Connecting the Dot(s)
From Plane Geometry, we learn that the shortest distance between two points is a straight line. This refers to two-dimensional space. Assuming that one could travel on Earth in a straight line, the shortest distance would be an Arc, due to Earth’s curvature, although calculating the degree over short distances would be difficult.
Another theorem teaches that if you increase the number of sides of any polygon infinitely, beginning with a triangle, it will approach a circle and what appears as a straight line between dots will decrease in size, eventually becoming part of the arc. That’s assuming it is being viewed from a centrally located bird’s eye view. Moving to the side, dots can be laid on different levels of a spiral, although appearing all on one level – from the previous perspective, the circle.

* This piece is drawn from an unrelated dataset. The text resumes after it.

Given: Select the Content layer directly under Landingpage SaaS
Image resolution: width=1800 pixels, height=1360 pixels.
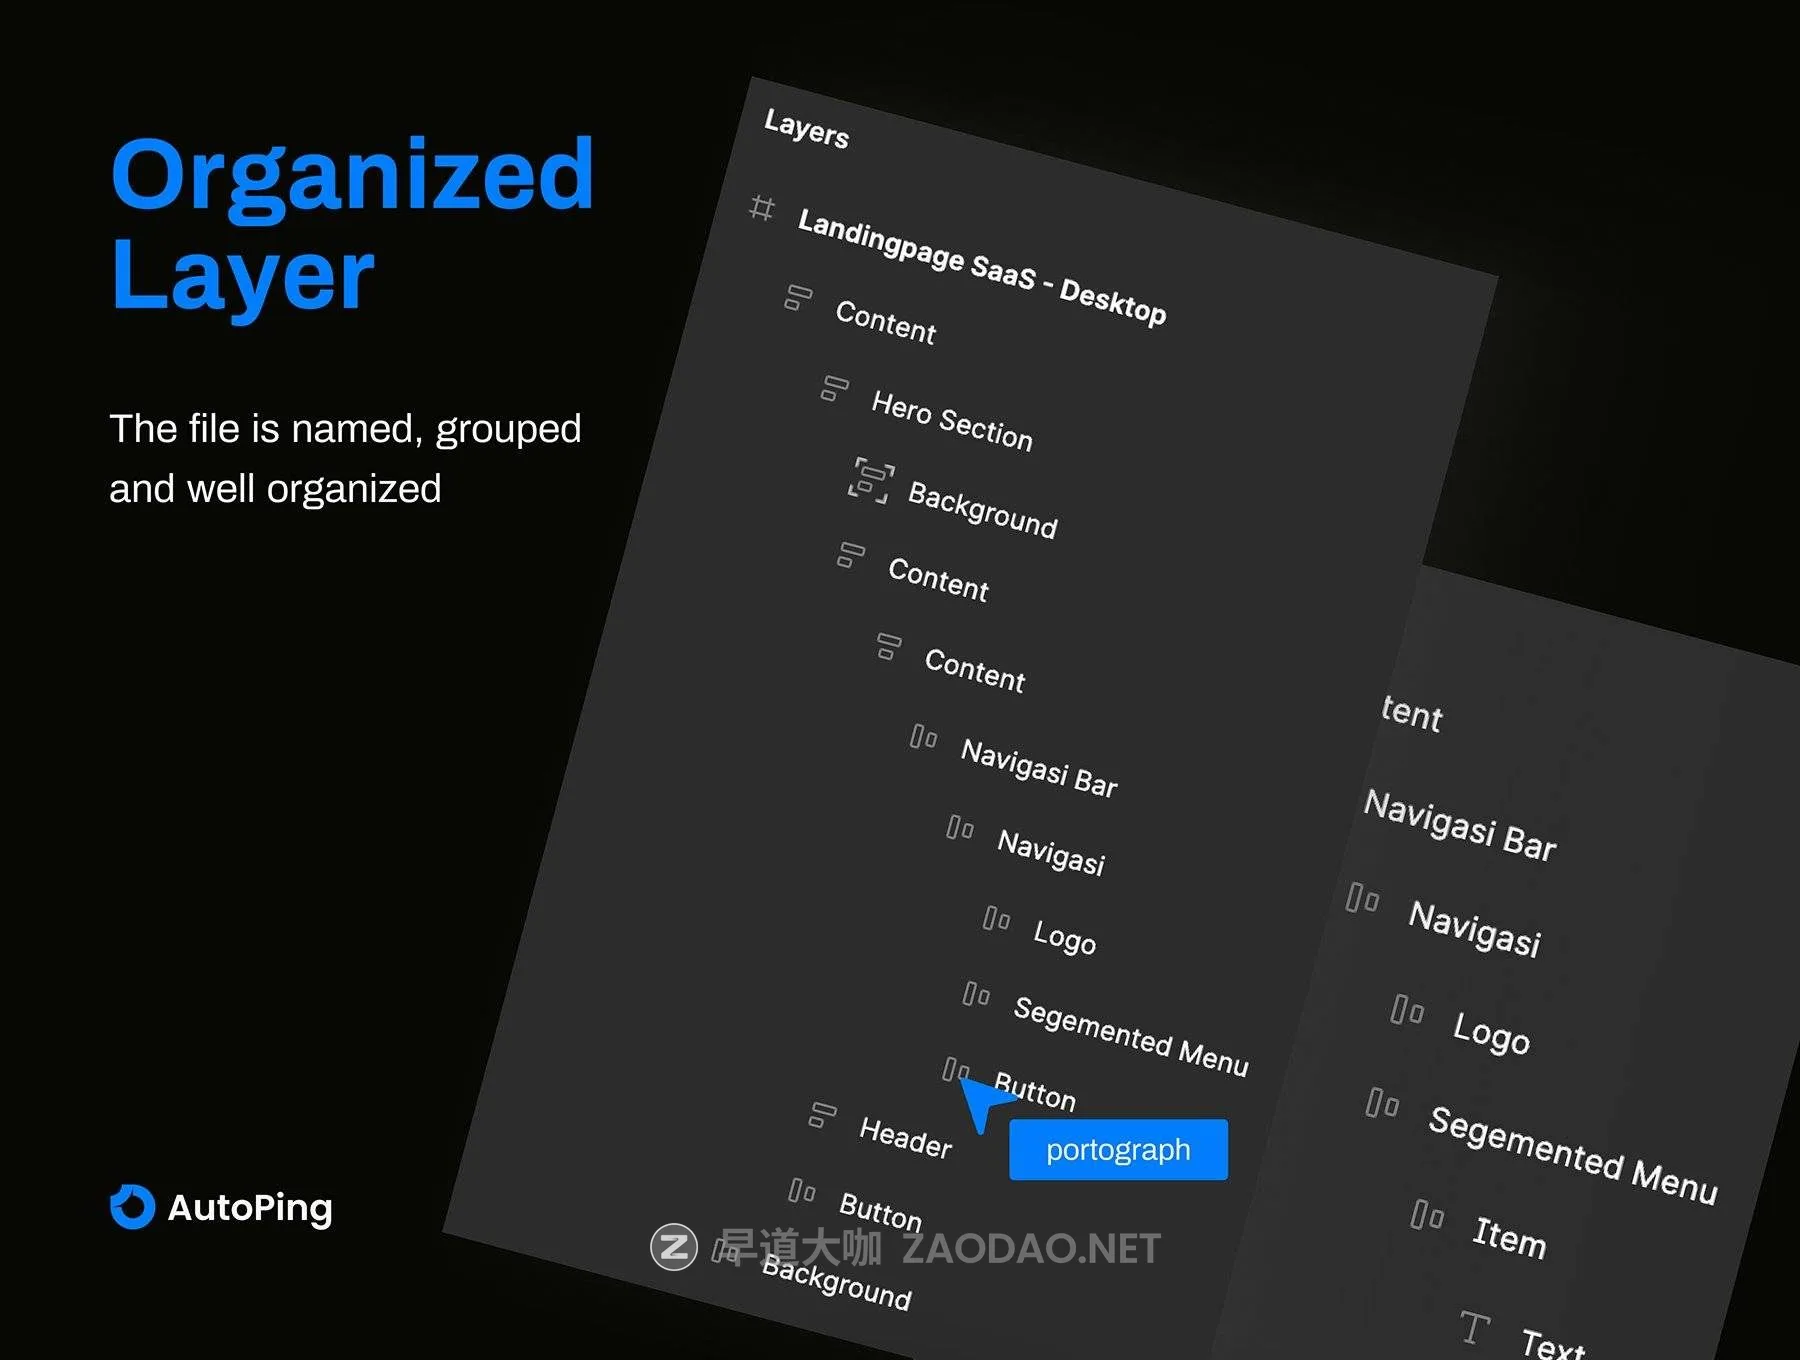Looking at the screenshot, I should (885, 322).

The spiral itself could be moving in two directions, outward, getting larger, while it’s distant parts increasingly assume the appearance of a dots. As it rotates around its center, dots moving in either direction, the basic nature of its curvature remains constant, and what appears as a spiral takes on the form of a cylinder, assuming we could view it externally and move along its edge infinitely.
If we are a dot on the spiral, its infinite points connected with each other, we become part of Dot. Now imagine that the spiral of which we are just one dot, is another dot on the curve of a much larger spiral that we cannot see because of its immense size… Everything then merges into Dot!
Doesn’t Dot makes sense?